Payne’s movies exude ambiguity. They are comedies, but their humor ranges from heartfelt to harrowing, sometimes in baffling succession. In a perceptive 2013 essay in the New York Review of Books, Geoffrey O’Brien noted “a condition of permanent uncertainty” in Payne, “a mood that can move fluidly, with the slightest of accentuations, between farce and poignancy.” This mood movement is plotted via finely calibrated predicaments and responses, and executed, in his strongest films, with surgical care, resulting in “an authentic pathos,” as O’Brien wrote, “extracted with great skill from in between the constant jabbing notation of gesture and attitude and manners.” The dogged insistence on ambiguity has helped make Payne, in O’Brien’s judgment, “a true comic artist of the most deadly serious kind, for whom comedy is not deflection or distraction but a head-on gaze even into the direst circumstances.”

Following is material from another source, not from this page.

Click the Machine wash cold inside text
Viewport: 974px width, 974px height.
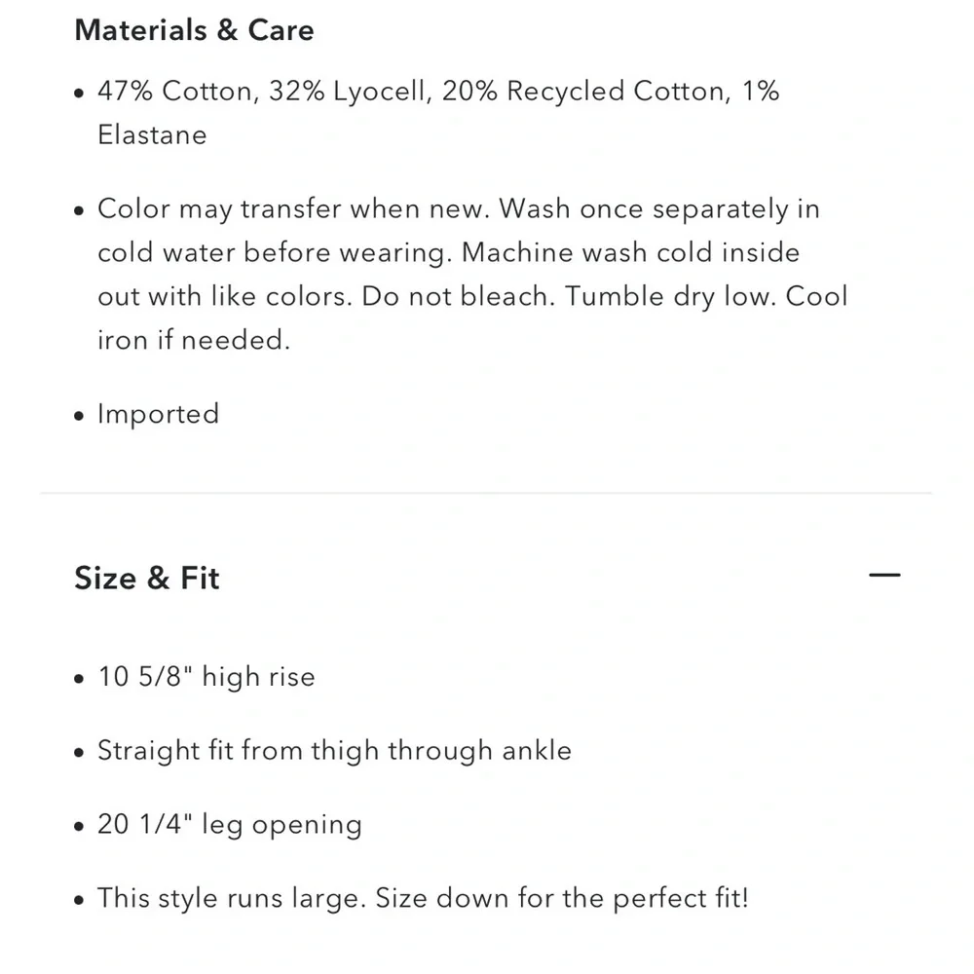pos(630,253)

By the time Sideways snagged five Oscars and transformed Payne’s career, the director had been at it for fifteen years, experimenting with various admixtures of poignancy and farce. He won attention as a UCLA film student with his 1991 thesis work, The Passion of Martin, chronicling a young Manhattan photographer tormented by a sense of existential alienation—“doomed,” as he darkly confesses, “to a chaotic and senseless universe.” Passion introduced Payne’s enthusiasm for the voiceover deployed for ironic ends. Martin narrates a madcap capsule account of his miserable childhood, with images of birth—from the baby’s point of view—followed by a ferocious father snarling down into the crib, followed by the father’s death in a factory accident. “I was forced to come to terms with the emotional upset of his passing,” the voiceover earnestly informs us, as we watch ten-year-old Martin dumping an urn of ashes into the toilet. As for his mother, “the memory I cherish most is a conversation we had shortly before she died”—as Payne cuts to a garish closeup of the mother feeding, horselike, on a head of watercress and boasting that “it keeps my colon clean as a whistle—my stool, it’s like toothpaste!”

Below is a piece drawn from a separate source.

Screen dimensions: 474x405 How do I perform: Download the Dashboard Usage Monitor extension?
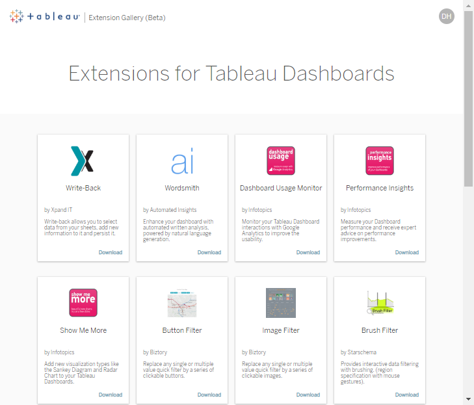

The dark farce continued with Citizen Ruth (1996), and the first of several films set in Payne’s hometown of Omaha. Laura Dern stars as Ruth, a homeless woman and addict who suffers an unwanted pregnancy and becomes a pawn in the abortion wars. Citizen Ruth starts with one of the bleakest opening sequences in American cinema. A woman submits to dismal, passionless sex in a filthy apartment, then, after being thrown out by her vile boyfriend, pathetically begs $20 from her angry brother, who is caring for her two neglected children. She immediately spends it on a can of spray paint that she huffs from a paper bag, passing out in a trash-strewn alley and awaking to be arrested by the cops. In jail, Ruth collapses on the floor of her cell, sobbing, “Oh God, please help me”—whereupon a troupe of Christian women appears, boisterously singing hymns and smiling insanely. The intrusion of clamorous facetiousness is wildly jarring. What seemed to be a realistic study of American degradation—Winter’s Bone, say—suddenly becomes Christopher Guest. Wait, you think, this is comedy?

As in Martin, Payne’s humor turns on an implicit view of humans as animals. Ruth is the protagonist, yet she seems to have no interiority, merely a basic drive to avoid pain and fulfill needs. When the nine-year-old boy in her Christian host family shows her his models, her eye zeroes in on the glue; and when pro-choice activists offer to pay for her abortion, and pro-life Christians make a counteroffer for her to keep the baby, she exults in greedy glee at the impending bidding war. Roger Ebert, describing Citizen Ruth as “a gallery of sharp-edged satiric portraits,” praised Payne’s “courage” in making Ruth “an unredeemed dopehead whose only instinct is to go for the cash,” while noting that “we may yearn for someone to cheer for, instead of against.”

Payne’s movies exude ambiguity. They are comedies, but their humor ranges from heartfelt to harrowing, sometimes in baffling succession.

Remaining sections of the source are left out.